Movie Review – The Happening (2008)
2008’s The Happening, M. Night Shyamalan’s fifth film after his critically acclaimed The Sixth Sense (1999), opens with scenes of beautiful brutality. A woman on a park bench near Central Park looks off camera and says that she sees people clawing at themselves. Her friend then takes a silvery hair-pin and jabs into her own neck. Meanwhile at a construction site the camera pans to see workers falling violently and voluntarily to their death, smacking and crunching on the pavement. Considering what is later found to be the film’s subtext, these suicides could be seen as a metaphor for mankind’s actions toward the environment, effectively sealing its own doom. However, it may more accurately describe M. Night Shyamalan’s career.
What follows these memorable first scenes is a steady decline in quality, logic, and continuity. The film’s first and most evident weakness is that it is badly miscast, made obvious by Mark Wahlberg’s first scenes as a high school science teacher named Elliot. Shyamalan apparently wrote the lead role with the actor in mind, but Wahlberg, while a capable actor in certain scenarios, was not made for this. His delivery is almost comical, and at many times in the film you question whether or not it is all supposed to be intentionally campy. He speaks with a high, light voice, almost a loud whisper, and never diverges from this tone no matter the situation. One scene in particular, towards the end of the movie, involves an old, disturbed woman accusing his character of plotting to kill her (played by a genuinely creepy Betty Buckley in one of the film’s few good performances). I cannot adequately portray the hilarity of how Wahlberg’s answer, “What?! … No!” is delivered, but I will say that if he had then added, “Gee whiz, ma’am, that would be bonkers!” it would have been fitting.
Mark Wahlberg adds physical presence to a role that does not call for it. He is not the only actor miscast, as Zooey Deschanel, who plays Elliot’s wife, Alma, wanders throughout the film doe-eyed and dazed. She seems as confused about her character as we are about the director’s decisions. Shyamalan can without a doubt frame a beautiful shot, but his constant use of close-ups demands actors who can convey subtle emotions. John Leguizamo, as Elliot’s friend, whose performances are often criticized by viewers, is the only other convincing player and is sadly underused.
The Happening also suffers from continuity issues. Remember that description of people clawing at themselves? We never see it. Instead, those affected by the phenomena become confused and then calmly commit suicide.
At one point the characters are riding a train that stops in the middle of nowhere.
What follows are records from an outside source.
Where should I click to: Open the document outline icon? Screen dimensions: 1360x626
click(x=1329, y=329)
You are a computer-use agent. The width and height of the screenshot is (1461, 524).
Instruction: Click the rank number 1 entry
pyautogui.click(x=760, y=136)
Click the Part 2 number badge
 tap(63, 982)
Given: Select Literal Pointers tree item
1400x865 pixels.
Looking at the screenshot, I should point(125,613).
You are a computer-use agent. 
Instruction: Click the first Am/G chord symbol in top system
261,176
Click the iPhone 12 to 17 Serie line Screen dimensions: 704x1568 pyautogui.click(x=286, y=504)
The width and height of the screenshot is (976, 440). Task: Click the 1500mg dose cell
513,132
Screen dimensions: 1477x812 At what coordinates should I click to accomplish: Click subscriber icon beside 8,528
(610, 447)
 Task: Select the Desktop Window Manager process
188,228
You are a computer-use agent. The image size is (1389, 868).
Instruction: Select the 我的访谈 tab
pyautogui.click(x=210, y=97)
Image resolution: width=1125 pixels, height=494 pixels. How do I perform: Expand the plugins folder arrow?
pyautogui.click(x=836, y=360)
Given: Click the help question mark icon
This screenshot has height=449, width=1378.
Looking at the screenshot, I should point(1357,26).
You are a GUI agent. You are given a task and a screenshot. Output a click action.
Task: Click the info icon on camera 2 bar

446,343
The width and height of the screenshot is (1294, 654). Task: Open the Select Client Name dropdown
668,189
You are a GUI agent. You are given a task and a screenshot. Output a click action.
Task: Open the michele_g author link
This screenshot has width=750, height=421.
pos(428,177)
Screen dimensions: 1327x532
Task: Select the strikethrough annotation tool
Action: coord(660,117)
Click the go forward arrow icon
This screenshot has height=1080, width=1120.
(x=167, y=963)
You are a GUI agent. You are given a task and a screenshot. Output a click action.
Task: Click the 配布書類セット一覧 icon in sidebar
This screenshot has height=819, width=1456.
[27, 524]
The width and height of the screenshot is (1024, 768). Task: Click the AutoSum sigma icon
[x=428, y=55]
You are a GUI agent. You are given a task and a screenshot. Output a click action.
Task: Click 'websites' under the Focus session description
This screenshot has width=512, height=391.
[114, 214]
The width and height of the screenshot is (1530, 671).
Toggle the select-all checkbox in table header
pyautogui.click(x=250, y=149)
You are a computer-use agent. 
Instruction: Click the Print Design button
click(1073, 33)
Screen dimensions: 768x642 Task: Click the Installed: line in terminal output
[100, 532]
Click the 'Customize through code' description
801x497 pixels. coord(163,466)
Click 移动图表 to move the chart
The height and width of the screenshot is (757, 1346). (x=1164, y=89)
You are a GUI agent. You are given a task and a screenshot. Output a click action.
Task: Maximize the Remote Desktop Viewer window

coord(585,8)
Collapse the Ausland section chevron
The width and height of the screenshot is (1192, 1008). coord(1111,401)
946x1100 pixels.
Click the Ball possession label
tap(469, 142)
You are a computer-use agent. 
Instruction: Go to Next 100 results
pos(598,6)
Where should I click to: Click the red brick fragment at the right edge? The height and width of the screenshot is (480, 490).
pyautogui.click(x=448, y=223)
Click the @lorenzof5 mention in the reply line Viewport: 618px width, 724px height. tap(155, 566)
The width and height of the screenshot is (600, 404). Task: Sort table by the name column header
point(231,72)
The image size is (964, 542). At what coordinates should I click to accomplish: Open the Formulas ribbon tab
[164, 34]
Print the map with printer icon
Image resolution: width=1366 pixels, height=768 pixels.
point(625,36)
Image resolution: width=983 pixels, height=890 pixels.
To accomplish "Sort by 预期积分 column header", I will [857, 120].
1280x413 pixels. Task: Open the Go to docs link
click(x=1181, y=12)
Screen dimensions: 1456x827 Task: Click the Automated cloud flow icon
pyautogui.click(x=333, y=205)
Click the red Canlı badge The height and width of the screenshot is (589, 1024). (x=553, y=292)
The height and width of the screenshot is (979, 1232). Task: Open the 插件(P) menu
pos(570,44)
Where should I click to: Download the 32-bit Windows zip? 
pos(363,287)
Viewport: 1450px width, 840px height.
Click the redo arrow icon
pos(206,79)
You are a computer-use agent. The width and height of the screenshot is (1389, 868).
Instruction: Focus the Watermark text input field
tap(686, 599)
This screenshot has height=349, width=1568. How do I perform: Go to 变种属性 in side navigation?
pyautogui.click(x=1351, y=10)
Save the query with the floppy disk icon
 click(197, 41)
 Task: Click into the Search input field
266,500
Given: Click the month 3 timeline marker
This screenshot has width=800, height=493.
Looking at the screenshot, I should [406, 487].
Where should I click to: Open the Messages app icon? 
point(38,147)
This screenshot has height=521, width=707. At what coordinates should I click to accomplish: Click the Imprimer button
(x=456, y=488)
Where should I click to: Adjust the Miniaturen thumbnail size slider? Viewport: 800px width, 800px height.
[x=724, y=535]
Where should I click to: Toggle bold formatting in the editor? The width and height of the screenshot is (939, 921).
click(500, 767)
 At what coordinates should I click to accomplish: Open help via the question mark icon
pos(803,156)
When Elliot asks what’s happened, the conductor tells him they have lost contact, and when he asks with whom, the conductor answers, “Everyone.” Color me confused, then, when a few moments later the characters are in a diner where people are using cell phones and watching news broadcasts – is Amtrak communication technology really that inept? This diner scene also demonstrates just how incoherent and badly constructed this film is when a woman announces she has received a video from her daughter on her phone. The video shows a man in a zoo being mauled by tigers in the most unrealistic and unnatural manner reminiscent of a Monty Python sketch, and again I wonder if I have been tricked into watching a comedy. Other frustrations abound: twice the movie shows us people who are unaffected by the “happening” with no explanation or acknowledgment. Also, the ending, which I will not give away, is so cheery and unbelievable that it is almost nauseating – just pay attention to the passage of time to realize why and be prepared to feel like your intelligence has been viciously assaulted.
The film, no matter how well-acted it could have been, could still not be saved due to its atrocious script. The dialogue is unnatural and the film’s pacing is awkward. The very premise, too, becomes more ridiculous the more one thinks about it. In a terribly convenient scene where a greenhouse owner solves the mystery halfway through the film, we find that the plants are releasing a neurotoxin which changes people’s self-defense instinct into a self-destruct one, and each time the wind blows it gets carried. So Shyamalan seeks throughout the film to make us afraid of wind. It should come as no shock that he does not succeed. For better eco-horror with nature fighting back, stick with Alfred Hitchcock’s brilliant The Birds (1963) or the slew of “big creatures attack” films from the 1950s, which even with their camp factor are more entertaining.
The Happening calls back to the paranoia films of earlier decades and makes one wish they rewatched them instead, or at least had an MST3K soundtrack to turn to. Shyamalan has made some great films in the past, but as for this movie… well, to take inspiration from This Is Spinal Tap (1984), shit happens.